» **Given task**
Rewrite all of the records below with every "GUI agent" changed to "screen agent", leaving everything else as it is.

—————

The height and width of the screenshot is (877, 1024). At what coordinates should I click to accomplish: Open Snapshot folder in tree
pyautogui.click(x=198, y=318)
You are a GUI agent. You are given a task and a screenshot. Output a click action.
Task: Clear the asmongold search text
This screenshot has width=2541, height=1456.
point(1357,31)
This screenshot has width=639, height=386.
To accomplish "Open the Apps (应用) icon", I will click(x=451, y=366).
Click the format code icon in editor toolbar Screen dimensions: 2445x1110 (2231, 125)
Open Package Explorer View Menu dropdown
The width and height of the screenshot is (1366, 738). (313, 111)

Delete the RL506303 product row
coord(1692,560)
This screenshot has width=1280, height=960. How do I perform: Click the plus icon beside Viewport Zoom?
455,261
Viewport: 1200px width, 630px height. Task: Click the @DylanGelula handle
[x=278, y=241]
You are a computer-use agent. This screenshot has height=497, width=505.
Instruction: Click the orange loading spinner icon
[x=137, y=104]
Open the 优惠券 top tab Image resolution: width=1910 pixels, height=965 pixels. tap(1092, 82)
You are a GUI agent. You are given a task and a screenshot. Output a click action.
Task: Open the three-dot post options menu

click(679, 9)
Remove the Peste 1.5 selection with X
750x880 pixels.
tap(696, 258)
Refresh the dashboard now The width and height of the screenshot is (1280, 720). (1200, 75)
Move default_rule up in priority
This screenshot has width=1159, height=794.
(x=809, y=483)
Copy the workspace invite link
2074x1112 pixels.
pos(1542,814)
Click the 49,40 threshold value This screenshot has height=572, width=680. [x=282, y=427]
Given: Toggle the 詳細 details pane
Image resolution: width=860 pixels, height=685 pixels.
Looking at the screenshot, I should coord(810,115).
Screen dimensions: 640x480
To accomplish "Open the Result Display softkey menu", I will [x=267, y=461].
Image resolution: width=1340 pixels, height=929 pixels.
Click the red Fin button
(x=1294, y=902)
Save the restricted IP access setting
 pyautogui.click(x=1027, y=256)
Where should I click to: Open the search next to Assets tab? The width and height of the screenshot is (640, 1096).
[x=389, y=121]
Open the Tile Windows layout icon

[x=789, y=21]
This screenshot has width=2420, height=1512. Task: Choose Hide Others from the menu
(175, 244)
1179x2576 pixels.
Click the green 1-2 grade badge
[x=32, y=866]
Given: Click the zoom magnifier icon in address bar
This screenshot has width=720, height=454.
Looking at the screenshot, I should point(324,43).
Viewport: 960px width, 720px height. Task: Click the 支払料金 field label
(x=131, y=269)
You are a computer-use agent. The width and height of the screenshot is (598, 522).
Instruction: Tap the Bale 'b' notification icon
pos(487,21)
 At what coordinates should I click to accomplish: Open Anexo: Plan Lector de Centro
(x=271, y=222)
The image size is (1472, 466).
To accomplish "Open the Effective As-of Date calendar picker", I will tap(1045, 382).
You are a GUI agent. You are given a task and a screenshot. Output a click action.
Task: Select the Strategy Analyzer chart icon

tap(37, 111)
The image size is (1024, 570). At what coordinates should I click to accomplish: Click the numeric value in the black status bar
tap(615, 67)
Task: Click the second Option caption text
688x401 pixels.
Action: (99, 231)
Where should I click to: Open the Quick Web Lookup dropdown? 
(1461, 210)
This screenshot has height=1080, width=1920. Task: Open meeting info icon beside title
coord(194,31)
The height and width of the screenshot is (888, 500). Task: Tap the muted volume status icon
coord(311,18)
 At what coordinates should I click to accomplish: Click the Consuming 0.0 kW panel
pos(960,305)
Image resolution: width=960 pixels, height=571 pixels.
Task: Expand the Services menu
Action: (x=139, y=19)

—————

» **Task answer**
The height and width of the screenshot is (877, 1024). At what coordinates should I click to accomplish: Open Snapshot folder in tree
pyautogui.click(x=198, y=318)
You are a screen agent. You are given a task and a screenshot. Output a click action.
Task: Clear the asmongold search text
This screenshot has width=2541, height=1456.
point(1357,31)
This screenshot has width=639, height=386.
To accomplish "Open the Apps (应用) icon", I will click(x=451, y=366).
Click the format code icon in editor toolbar Screen dimensions: 2445x1110 (2231, 125)
Open Package Explorer View Menu dropdown
The width and height of the screenshot is (1366, 738). (313, 111)

Delete the RL506303 product row
coord(1692,560)
This screenshot has width=1280, height=960. How do I perform: Click the plus icon beside Viewport Zoom?
455,261
Viewport: 1200px width, 630px height. Task: Click the @DylanGelula handle
[x=278, y=241]
You are a computer-use agent. This screenshot has height=497, width=505.
Instruction: Click the orange loading spinner icon
[x=137, y=104]
Open the 优惠券 top tab Image resolution: width=1910 pixels, height=965 pixels. tap(1092, 82)
You are a screen agent. You are given a task and a screenshot. Output a click action.
Task: Open the three-dot post options menu

click(679, 9)
Remove the Peste 1.5 selection with X
750x880 pixels.
tap(696, 258)
Refresh the dashboard now The width and height of the screenshot is (1280, 720). (1200, 75)
Move default_rule up in priority
This screenshot has width=1159, height=794.
(x=809, y=483)
Copy the workspace invite link
2074x1112 pixels.
pos(1542,814)
Click the 49,40 threshold value This screenshot has height=572, width=680. [x=282, y=427]
Given: Toggle the 詳細 details pane
Image resolution: width=860 pixels, height=685 pixels.
Looking at the screenshot, I should coord(810,115).
Screen dimensions: 640x480
To accomplish "Open the Result Display softkey menu", I will [x=267, y=461].
Image resolution: width=1340 pixels, height=929 pixels.
Click the red Fin button
(x=1294, y=902)
Save the restricted IP access setting
 pyautogui.click(x=1027, y=256)
Where should I click to: Open the search next to Assets tab? The width and height of the screenshot is (640, 1096).
[x=389, y=121]
Open the Tile Windows layout icon

[x=789, y=21]
This screenshot has width=2420, height=1512. Task: Choose Hide Others from the menu
(175, 244)
1179x2576 pixels.
Click the green 1-2 grade badge
[x=32, y=866]
Given: Click the zoom magnifier icon in address bar
This screenshot has width=720, height=454.
Looking at the screenshot, I should point(324,43).
Viewport: 960px width, 720px height. Task: Click the 支払料金 field label
(x=131, y=269)
You are a computer-use agent. The width and height of the screenshot is (598, 522).
Instruction: Tap the Bale 'b' notification icon
pos(487,21)
 At what coordinates should I click to accomplish: Open Anexo: Plan Lector de Centro
(x=271, y=222)
The image size is (1472, 466).
To accomplish "Open the Effective As-of Date calendar picker", I will tap(1045, 382).
You are a screen agent. You are given a task and a screenshot. Output a click action.
Task: Select the Strategy Analyzer chart icon

tap(37, 111)
The image size is (1024, 570). At what coordinates should I click to accomplish: Click the numeric value in the black status bar
tap(615, 67)
Task: Click the second Option caption text
688x401 pixels.
Action: (99, 231)
Where should I click to: Open the Quick Web Lookup dropdown? 
(1461, 210)
This screenshot has height=1080, width=1920. Task: Open meeting info icon beside title
coord(194,31)
The height and width of the screenshot is (888, 500). Task: Tap the muted volume status icon
coord(311,18)
 At what coordinates should I click to accomplish: Click the Consuming 0.0 kW panel
pos(960,305)
Image resolution: width=960 pixels, height=571 pixels.
Task: Expand the Services menu
Action: (x=139, y=19)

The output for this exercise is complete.